Has there been any violation?


According to the IWT, India has control over three eastern rivers of the Indus basin — the Beas, the Ravi and the Sutlej — and Pakistan has control over the three western rivers — the Indus, the Chenab and the Jhelum. All six rivers flow from India to Pakistan. Among other uses, India is permitted to construct power facilities on these rivers subject to regulations laid down in the treaty. India had asked the bank for appointment of a neutral expert following Pakistan’s objections to two projects, while Pakistan demanded the formation of a court of arbitration, alleging that India had violated the treaty. In December 2016, the Bank announced a ‘pause’ and asked both parties to resolve the issue amicably by the end of January 2017.

What stand did the Bank take?


India welcomed the Bank’s neutral stand, while Pakistan sought intervention of the Bank after being unable to find an amicable solution to the dispute through the commission. Given that India has remained the Bank’s single largest borrower since its inception with cumulative borrowings from IBRD and IDA touching $103 billion, the bank did not perhaps want to upset it.
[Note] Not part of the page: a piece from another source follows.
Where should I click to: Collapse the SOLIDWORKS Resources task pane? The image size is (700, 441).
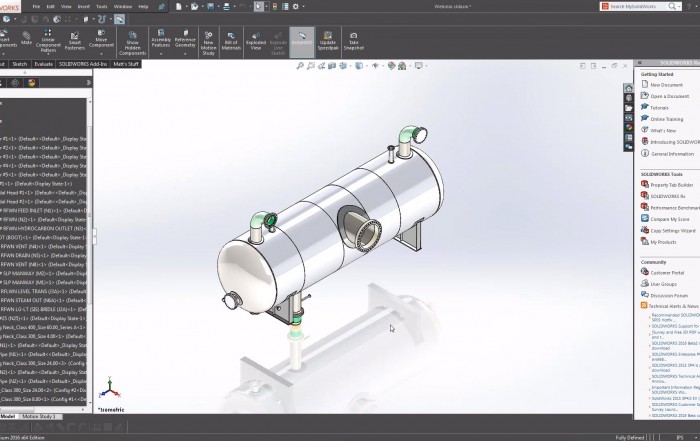640,63
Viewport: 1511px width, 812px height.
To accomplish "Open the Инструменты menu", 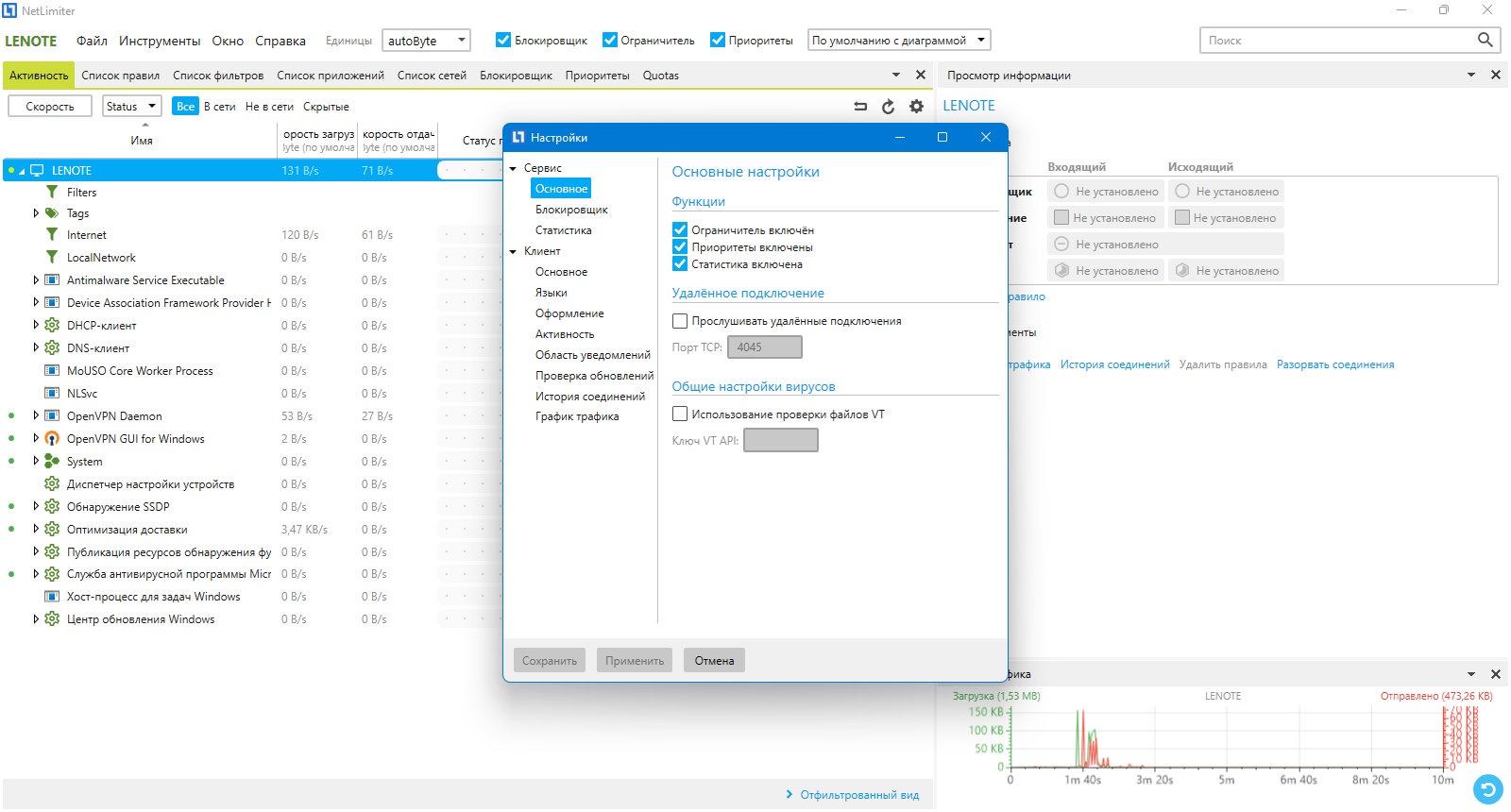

With buoyancy in foreign exchange reserves, the Bank needs India more than the other way round and this has created some anxiety in the Bank circles about the future direction of their relationship.


Why is the Bank playing a role again?

This is because India and Pakistan are important partners and clients of the Bank. In South Asia, Pakistan ($2,280 million) received the highest lending from the Bank after India ($3,845 million) during the fiscal 2016. Moreover, there are not too many borrowers with a credible record like India.

The Bank maintained its aid could be effectively used if both nations kept the peace and ensured better management of the waters, on which lakhs of farmers depend. As both nations have failed to resolve the dispute amicably, the Bank CEO has initiated a dialogue. Changing its stance, India has agreed to attend a meeting of the commission in Lahore next week. Like in the 1950s, Bank officials are again playing the role of mediator.


Don't like the idea of India reverting to third party mediation in such matters.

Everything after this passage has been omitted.